Il Consiglio Superiore di Sanità ha risposto a un parere richiesto a febbraio dal ministero della Salute, suggerendo di interrompere la vendita libera per precauzione e tutela dei consumatori inconsapevoli, soprattutto di categorie a rischio come anziani, madri in allattamento o persone con patologie particolari.

Cannabis light, la Sanità blocca vendita ma sul mercato è boom

Improvviso stop alla cosiddetta cannabis light. Quella che, ricavata dalla canapa e con un contenuto irrilevante di Thc (la sostanza psicotropa), stava già registrando un vero e proprio boom in Italia, con centinaia di punti vendita aperti in tutto il Paese negli ultimi mesi. Un boom peraltro al 100% made in Italy visto che il Belpaese è il secondo produttore mondiale di canapa. A suggerire di interrompere la vendita, ufficialmente per precauzione e tutela dei consumatori inconsapevoli, è stato il Consiglio Superiore di Sanità (Css): gli effetti del Thc, anche a bassa concentrazione, possono a quanto pare essere insidiosi per alcune categorie di persone a rischio come anziani, madri in allattamento o persone con patologie particolari che siano ancora poco studiati. La vendita libera, secondo l’istituto sanitario, non consentirebbe a queste persone di farne un uso moderato o di evitarlo, in attesa di studi più approfonditi.

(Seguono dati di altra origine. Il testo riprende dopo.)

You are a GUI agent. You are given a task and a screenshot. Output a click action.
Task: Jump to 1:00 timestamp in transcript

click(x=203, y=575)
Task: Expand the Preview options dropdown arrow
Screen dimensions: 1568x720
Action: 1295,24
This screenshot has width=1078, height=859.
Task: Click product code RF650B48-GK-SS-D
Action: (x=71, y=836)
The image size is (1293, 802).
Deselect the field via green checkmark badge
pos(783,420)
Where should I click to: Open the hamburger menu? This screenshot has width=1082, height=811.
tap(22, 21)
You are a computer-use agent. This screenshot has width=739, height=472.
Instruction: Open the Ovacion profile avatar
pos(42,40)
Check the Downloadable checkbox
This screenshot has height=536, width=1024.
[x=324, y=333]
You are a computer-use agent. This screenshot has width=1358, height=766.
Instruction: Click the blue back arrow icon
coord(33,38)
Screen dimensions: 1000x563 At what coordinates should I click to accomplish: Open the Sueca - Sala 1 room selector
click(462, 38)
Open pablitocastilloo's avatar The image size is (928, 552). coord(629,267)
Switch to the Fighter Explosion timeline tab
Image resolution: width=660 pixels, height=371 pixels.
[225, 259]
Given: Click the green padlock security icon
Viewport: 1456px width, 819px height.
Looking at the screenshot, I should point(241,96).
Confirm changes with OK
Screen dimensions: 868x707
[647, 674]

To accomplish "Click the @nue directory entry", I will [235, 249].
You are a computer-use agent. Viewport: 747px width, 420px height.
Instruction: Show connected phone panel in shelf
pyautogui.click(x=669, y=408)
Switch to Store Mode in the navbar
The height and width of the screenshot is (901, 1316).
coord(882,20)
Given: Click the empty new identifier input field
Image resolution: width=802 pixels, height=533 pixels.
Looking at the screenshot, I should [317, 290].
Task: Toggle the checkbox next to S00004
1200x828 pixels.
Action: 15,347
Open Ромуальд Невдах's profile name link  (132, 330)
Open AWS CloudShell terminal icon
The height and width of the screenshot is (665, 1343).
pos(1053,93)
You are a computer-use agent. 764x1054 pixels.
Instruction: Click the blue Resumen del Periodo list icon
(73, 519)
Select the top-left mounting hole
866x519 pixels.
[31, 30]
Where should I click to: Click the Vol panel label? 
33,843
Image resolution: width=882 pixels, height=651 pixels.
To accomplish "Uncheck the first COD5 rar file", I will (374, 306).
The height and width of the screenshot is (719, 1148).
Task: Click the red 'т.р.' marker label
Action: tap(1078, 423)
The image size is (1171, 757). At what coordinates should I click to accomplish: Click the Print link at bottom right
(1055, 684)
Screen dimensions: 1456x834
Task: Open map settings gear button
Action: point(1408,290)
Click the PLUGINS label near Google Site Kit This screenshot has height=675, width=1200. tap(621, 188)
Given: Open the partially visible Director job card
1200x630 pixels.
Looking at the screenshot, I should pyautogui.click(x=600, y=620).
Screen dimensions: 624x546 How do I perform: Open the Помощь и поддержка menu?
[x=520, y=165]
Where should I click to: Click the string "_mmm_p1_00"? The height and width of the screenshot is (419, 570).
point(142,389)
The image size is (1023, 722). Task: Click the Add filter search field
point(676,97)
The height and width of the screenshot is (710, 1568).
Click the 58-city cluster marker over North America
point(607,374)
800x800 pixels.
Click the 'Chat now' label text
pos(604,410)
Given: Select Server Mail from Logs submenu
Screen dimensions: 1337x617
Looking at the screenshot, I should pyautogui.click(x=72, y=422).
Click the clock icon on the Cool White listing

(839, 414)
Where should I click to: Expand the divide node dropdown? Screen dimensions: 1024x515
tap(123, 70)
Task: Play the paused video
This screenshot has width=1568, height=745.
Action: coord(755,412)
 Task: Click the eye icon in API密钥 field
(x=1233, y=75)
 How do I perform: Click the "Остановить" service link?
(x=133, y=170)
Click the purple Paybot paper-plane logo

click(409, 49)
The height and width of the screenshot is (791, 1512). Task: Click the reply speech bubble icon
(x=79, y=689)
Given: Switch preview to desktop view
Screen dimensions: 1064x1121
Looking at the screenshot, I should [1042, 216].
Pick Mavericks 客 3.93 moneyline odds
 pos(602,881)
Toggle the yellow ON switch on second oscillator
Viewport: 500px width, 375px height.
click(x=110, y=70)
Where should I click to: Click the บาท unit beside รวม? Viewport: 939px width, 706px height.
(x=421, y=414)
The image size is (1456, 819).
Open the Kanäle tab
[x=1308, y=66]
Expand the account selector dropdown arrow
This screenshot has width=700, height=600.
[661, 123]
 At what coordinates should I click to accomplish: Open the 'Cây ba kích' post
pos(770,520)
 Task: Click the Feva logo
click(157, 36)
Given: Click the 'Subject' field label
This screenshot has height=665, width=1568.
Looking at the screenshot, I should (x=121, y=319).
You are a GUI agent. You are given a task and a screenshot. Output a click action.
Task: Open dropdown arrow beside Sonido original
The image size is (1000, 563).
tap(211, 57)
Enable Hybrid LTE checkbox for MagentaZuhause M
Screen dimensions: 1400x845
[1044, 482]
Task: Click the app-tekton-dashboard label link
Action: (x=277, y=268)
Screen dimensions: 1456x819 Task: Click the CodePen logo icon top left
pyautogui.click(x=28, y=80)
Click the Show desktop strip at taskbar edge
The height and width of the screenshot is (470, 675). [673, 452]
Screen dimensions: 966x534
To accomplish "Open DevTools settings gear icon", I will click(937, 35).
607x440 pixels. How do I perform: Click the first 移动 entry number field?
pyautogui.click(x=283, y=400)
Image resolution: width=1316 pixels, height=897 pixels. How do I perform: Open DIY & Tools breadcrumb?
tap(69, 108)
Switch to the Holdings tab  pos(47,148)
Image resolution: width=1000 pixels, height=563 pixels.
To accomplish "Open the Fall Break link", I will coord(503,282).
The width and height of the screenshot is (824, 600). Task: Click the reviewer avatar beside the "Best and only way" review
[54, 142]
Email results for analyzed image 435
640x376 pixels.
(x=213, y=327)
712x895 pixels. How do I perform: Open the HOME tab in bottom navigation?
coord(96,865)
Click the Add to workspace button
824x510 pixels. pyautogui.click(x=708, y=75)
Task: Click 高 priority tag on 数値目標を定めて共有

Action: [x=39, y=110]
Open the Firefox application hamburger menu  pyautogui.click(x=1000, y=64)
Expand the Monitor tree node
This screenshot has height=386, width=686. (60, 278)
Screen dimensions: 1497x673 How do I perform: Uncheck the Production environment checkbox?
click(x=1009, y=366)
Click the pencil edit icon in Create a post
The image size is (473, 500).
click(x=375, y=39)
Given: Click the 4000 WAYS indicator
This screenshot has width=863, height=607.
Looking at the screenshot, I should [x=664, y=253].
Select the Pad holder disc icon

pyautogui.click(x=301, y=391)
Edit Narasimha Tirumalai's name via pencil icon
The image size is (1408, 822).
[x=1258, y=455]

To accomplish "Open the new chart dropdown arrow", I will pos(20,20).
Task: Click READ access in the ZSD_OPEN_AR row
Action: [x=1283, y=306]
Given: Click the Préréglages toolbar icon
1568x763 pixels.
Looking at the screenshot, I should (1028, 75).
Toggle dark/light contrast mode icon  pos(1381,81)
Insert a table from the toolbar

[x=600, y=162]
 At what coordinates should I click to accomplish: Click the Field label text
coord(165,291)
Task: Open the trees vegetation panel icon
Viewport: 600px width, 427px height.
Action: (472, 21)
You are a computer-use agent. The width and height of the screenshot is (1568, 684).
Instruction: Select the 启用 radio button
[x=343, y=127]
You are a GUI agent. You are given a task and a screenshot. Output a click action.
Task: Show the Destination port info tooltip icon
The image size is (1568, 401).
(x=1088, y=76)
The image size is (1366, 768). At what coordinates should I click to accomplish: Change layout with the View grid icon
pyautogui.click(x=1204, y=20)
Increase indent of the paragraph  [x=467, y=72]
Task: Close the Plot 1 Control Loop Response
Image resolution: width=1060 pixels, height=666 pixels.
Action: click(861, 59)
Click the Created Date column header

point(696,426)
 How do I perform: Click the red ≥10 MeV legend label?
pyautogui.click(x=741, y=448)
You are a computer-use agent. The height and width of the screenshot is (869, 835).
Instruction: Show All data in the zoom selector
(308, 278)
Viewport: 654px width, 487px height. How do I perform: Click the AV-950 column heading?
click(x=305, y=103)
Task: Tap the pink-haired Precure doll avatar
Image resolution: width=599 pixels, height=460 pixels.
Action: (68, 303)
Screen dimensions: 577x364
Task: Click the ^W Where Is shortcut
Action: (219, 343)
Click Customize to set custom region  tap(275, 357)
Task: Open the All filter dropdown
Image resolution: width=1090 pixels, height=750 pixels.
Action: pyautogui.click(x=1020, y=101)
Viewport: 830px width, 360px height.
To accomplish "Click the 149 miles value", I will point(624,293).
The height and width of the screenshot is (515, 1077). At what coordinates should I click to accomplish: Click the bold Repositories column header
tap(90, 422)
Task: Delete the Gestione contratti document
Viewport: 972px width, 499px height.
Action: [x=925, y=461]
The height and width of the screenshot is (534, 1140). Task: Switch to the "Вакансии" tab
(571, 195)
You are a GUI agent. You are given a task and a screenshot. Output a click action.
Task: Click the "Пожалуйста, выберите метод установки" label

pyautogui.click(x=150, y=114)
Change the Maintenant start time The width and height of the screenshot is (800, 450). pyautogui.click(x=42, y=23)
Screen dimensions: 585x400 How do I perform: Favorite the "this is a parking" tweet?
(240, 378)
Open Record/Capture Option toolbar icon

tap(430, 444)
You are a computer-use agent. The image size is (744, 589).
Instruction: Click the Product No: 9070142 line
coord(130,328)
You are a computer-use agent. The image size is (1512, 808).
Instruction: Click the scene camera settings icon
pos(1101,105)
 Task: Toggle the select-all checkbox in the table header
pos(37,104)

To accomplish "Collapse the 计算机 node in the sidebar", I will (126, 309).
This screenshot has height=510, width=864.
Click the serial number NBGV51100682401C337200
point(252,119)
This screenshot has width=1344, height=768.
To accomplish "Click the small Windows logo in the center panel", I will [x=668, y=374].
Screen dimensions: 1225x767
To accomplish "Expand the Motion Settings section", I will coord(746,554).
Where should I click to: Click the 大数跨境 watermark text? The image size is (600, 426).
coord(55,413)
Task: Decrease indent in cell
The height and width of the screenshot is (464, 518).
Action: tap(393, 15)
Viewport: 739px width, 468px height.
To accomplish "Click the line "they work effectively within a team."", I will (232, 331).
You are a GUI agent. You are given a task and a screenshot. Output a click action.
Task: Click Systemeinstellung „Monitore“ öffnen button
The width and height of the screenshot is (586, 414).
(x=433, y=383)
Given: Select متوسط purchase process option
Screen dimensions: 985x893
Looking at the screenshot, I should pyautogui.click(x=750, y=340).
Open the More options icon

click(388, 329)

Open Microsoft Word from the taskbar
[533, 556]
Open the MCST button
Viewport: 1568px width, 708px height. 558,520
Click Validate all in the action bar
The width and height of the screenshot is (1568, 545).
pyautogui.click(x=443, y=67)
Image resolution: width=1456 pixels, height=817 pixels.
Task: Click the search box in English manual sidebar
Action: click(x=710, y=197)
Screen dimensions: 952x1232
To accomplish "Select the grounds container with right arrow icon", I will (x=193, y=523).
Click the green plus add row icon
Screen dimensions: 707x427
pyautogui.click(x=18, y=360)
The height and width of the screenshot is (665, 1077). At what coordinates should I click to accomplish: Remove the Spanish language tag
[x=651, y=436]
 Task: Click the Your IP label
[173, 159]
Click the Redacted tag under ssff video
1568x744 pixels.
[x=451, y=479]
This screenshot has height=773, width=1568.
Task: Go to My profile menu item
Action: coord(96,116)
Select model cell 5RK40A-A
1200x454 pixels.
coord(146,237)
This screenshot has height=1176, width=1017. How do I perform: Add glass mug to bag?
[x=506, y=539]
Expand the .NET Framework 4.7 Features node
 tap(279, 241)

Ora la palla passa al Ministero della Salute, che a febbraio – col precedente governo – aveva chiesto un parere all’organo consultivo, il quale ora raccomanda “che siano attivate, nell’interesse della salute individuale e pubblica e in applicazione del principio di precauzione, misure atte a non consentire la libera vendita dei suddetti prodotti”. In particolare, l’organo consultivo ritiene che: “La biodisponibilità di Thc anche a basse concentrazioni (sono di 0,2%-0,6%, le percentuali consentite dalla legge, ndr) non è trascurabile, sulla base dei dati di letteratura; per le caratteristiche farmacocinetiche e chimico-fisiche, Thc e altri principi attivi inalati o assunti con le infiorescenze di cannabis sativa possono penetrare e accumularsi in alcuni tessuti, tra cui cervello e grasso, ben oltre le concentrazioni plasmatiche misurabili; tale consumo avviene al di fuori di ogni possibilità di monitoraggio e controllo della quantità effettivamente assunta e quindi degli effetti psicotropi che questa possa produrre, sia a breve che a lungo termine”.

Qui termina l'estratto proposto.